» **Problem**
With nothing added or dropped, copy the data that follows exactly.

(Items from a dataset)
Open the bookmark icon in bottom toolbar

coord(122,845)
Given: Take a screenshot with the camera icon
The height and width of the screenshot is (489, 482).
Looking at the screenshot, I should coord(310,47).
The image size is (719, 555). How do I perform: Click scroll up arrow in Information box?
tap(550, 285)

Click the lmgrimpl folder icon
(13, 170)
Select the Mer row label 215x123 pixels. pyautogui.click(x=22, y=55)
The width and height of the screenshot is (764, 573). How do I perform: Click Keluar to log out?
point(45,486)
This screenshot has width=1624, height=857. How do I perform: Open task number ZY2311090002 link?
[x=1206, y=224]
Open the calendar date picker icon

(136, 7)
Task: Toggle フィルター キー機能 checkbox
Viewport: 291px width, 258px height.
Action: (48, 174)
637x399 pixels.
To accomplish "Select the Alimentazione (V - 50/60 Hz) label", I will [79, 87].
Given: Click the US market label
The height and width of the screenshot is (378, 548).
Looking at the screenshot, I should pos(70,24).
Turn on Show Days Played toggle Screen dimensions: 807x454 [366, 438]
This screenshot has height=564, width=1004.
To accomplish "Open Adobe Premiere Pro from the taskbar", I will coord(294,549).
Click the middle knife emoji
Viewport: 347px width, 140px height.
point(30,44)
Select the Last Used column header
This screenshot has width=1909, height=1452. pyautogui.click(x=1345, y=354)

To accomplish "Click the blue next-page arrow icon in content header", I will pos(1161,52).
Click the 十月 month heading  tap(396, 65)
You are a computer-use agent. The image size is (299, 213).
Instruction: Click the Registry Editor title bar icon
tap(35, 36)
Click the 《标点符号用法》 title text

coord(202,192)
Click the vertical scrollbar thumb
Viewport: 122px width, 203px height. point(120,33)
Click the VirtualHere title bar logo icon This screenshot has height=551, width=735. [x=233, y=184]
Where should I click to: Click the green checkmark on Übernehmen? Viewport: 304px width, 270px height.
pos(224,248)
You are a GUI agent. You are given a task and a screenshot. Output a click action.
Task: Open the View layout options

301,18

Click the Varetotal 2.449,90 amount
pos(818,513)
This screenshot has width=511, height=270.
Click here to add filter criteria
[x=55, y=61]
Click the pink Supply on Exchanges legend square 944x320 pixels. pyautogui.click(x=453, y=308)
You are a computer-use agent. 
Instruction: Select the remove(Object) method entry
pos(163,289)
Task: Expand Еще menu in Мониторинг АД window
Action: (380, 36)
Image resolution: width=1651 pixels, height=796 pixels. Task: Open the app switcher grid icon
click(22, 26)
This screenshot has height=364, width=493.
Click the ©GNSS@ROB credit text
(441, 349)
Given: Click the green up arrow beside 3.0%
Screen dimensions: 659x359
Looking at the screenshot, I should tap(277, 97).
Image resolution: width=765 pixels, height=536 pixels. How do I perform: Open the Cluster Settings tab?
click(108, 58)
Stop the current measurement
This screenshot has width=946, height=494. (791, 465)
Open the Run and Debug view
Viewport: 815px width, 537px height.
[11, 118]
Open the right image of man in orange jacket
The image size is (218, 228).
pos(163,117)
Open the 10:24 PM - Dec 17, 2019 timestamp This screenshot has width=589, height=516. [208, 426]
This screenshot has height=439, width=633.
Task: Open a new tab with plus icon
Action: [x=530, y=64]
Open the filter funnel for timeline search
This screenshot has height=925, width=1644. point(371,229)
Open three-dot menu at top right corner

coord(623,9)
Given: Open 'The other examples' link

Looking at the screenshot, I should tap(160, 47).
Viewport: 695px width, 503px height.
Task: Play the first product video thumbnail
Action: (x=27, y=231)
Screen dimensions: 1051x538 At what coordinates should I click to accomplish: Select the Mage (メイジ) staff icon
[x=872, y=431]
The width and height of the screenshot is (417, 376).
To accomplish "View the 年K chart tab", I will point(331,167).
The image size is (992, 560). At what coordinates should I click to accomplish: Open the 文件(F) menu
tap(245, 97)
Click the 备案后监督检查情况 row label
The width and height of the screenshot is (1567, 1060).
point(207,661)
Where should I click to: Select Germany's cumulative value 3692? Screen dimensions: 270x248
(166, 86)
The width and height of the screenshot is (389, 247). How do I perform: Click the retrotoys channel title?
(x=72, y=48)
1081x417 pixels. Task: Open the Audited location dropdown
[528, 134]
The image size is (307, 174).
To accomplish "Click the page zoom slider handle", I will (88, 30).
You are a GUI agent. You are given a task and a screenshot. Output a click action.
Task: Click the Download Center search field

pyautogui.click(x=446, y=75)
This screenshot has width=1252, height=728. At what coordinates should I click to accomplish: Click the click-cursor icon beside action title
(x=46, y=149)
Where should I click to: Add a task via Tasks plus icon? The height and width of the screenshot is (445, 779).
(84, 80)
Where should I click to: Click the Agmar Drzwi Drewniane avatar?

» **Final answer**
Open the bookmark icon in bottom toolbar

coord(122,845)
Given: Take a screenshot with the camera icon
The height and width of the screenshot is (489, 482).
Looking at the screenshot, I should coord(310,47).
The image size is (719, 555). How do I perform: Click scroll up arrow in Information box?
tap(550, 285)

Click the lmgrimpl folder icon
(13, 170)
Select the Mer row label 215x123 pixels. pyautogui.click(x=22, y=55)
The width and height of the screenshot is (764, 573). How do I perform: Click Keluar to log out?
point(45,486)
This screenshot has width=1624, height=857. How do I perform: Open task number ZY2311090002 link?
[x=1206, y=224]
Open the calendar date picker icon

(136, 7)
Task: Toggle フィルター キー機能 checkbox
Viewport: 291px width, 258px height.
Action: (48, 174)
637x399 pixels.
To accomplish "Select the Alimentazione (V - 50/60 Hz) label", I will [79, 87].
Given: Click the US market label
The height and width of the screenshot is (378, 548).
Looking at the screenshot, I should pos(70,24).
Turn on Show Days Played toggle Screen dimensions: 807x454 [366, 438]
This screenshot has height=564, width=1004.
To accomplish "Open Adobe Premiere Pro from the taskbar", I will coord(294,549).
Click the middle knife emoji
Viewport: 347px width, 140px height.
point(30,44)
Select the Last Used column header
This screenshot has width=1909, height=1452. pyautogui.click(x=1345, y=354)

To accomplish "Click the blue next-page arrow icon in content header", I will pos(1161,52).
Click the 十月 month heading  tap(396, 65)
You are a computer-use agent. The image size is (299, 213).
Instruction: Click the Registry Editor title bar icon
tap(35, 36)
Click the 《标点符号用法》 title text

coord(202,192)
Click the vertical scrollbar thumb
Viewport: 122px width, 203px height. point(120,33)
Click the VirtualHere title bar logo icon This screenshot has height=551, width=735. [x=233, y=184]
Where should I click to: Click the green checkmark on Übernehmen? Viewport: 304px width, 270px height.
pos(224,248)
You are a GUI agent. You are given a task and a screenshot. Output a click action.
Task: Open the View layout options

301,18

Click the Varetotal 2.449,90 amount
pos(818,513)
This screenshot has width=511, height=270.
Click here to add filter criteria
[x=55, y=61]
Click the pink Supply on Exchanges legend square 944x320 pixels. pyautogui.click(x=453, y=308)
You are a computer-use agent. 
Instruction: Select the remove(Object) method entry
pos(163,289)
Task: Expand Еще menu in Мониторинг АД window
Action: (380, 36)
Image resolution: width=1651 pixels, height=796 pixels. Task: Open the app switcher grid icon
click(22, 26)
This screenshot has height=364, width=493.
Click the ©GNSS@ROB credit text
(441, 349)
Given: Click the green up arrow beside 3.0%
Screen dimensions: 659x359
Looking at the screenshot, I should tap(277, 97).
Image resolution: width=765 pixels, height=536 pixels. How do I perform: Open the Cluster Settings tab?
click(108, 58)
Stop the current measurement
This screenshot has width=946, height=494. (791, 465)
Open the Run and Debug view
Viewport: 815px width, 537px height.
[11, 118]
Open the right image of man in orange jacket
The image size is (218, 228).
pos(163,117)
Open the 10:24 PM - Dec 17, 2019 timestamp This screenshot has width=589, height=516. [208, 426]
This screenshot has height=439, width=633.
Task: Open a new tab with plus icon
Action: [x=530, y=64]
Open the filter funnel for timeline search
This screenshot has height=925, width=1644. point(371,229)
Open three-dot menu at top right corner

coord(623,9)
Given: Open 'The other examples' link

Looking at the screenshot, I should tap(160, 47).
Viewport: 695px width, 503px height.
Task: Play the first product video thumbnail
Action: (x=27, y=231)
Screen dimensions: 1051x538 At what coordinates should I click to accomplish: Select the Mage (メイジ) staff icon
[x=872, y=431]
The width and height of the screenshot is (417, 376).
To accomplish "View the 年K chart tab", I will point(331,167).
The image size is (992, 560). At what coordinates should I click to accomplish: Open the 文件(F) menu
tap(245, 97)
Click the 备案后监督检查情况 row label
The width and height of the screenshot is (1567, 1060).
point(207,661)
Where should I click to: Select Germany's cumulative value 3692? Screen dimensions: 270x248
(166, 86)
The width and height of the screenshot is (389, 247). How do I perform: Click the retrotoys channel title?
(x=72, y=48)
1081x417 pixels. Task: Open the Audited location dropdown
[528, 134]
The image size is (307, 174).
To accomplish "Click the page zoom slider handle", I will (88, 30).
You are a GUI agent. You are given a task and a screenshot. Output a click action.
Task: Click the Download Center search field

pyautogui.click(x=446, y=75)
This screenshot has width=1252, height=728. At what coordinates should I click to accomplish: Click the click-cursor icon beside action title
(x=46, y=149)
Where should I click to: Add a task via Tasks plus icon? The height and width of the screenshot is (445, 779).
(84, 80)
Where should I click to: Click the Agmar Drzwi Drewniane avatar?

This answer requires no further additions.